On Wed, Sep 14, 2022 at 1:40 AM Dale <rdalek1...@gmail.com> wrote:
>
> Now to replace my /home drive which is also close to full.  It's not
> encrypted tho. The biggest difference in this and plain LVM, resizing
> with cryptsetup or close and reopen.  Keep in mind, while I did all
> this, LUKS, cryptsetup, whatever was open.  I'm not sure about this
> being done while closed.  I did find one mention that it had to be open
> at certain points.
>

If you want to do operations on a DM volume, then it needs to exist,
which in the cryptsetup world means "open."
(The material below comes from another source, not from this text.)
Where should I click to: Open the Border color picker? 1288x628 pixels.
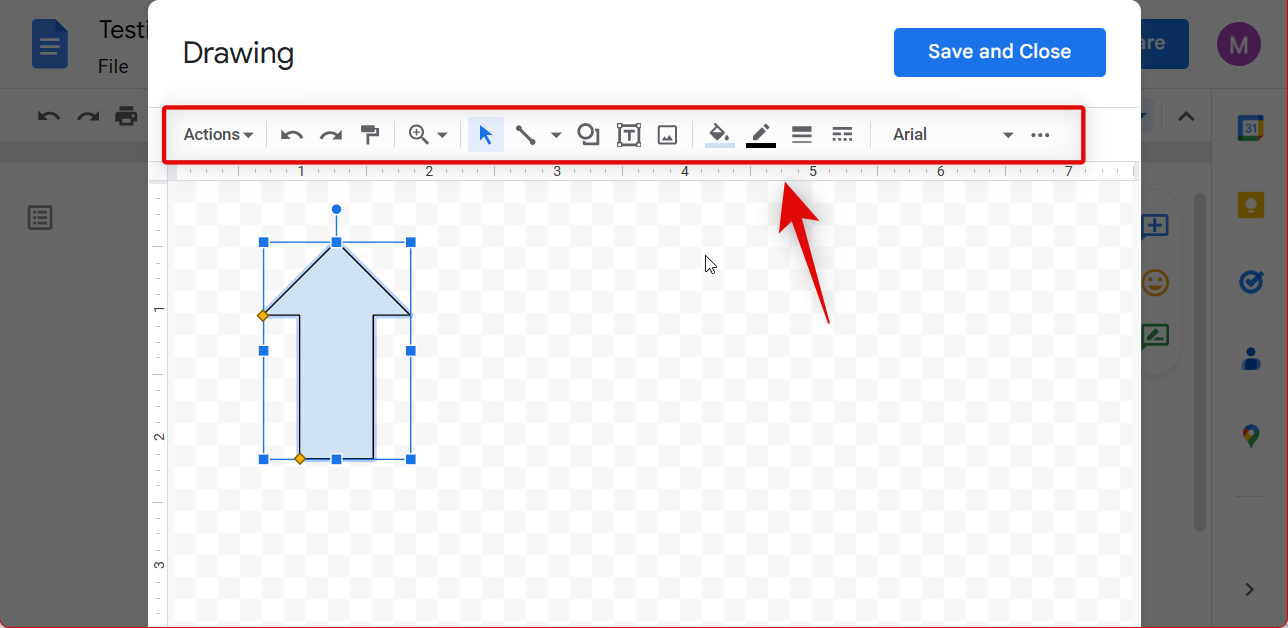click(x=761, y=135)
Most of the details of how to do an operation like moving around
encrypted volumes depends on the layers you're using (LUKS, LVM,
mdadm, whatever), and how they're stacked.  If you're running LVM on
top of LUKS then you create new LUKS volumes and add them to LVM and
move stuff around.  If you're running LUKS on top of LVM then you add
unencrypted volumes to LVM, extend the LV underlying LUKS, and then
resize the LUKS volume.  Last comes resizing whatever filesystems are
on top if desired.

When you want to get advice around these kinds of operations it is
usually necessary to detail exactly how things are set up, because to
Linux they're just layers and you can stack them however you want.  A
script that adds a hard drive to your setup will look different if
you're running mdadm on the bottom vs LUKS vs LVM and so on.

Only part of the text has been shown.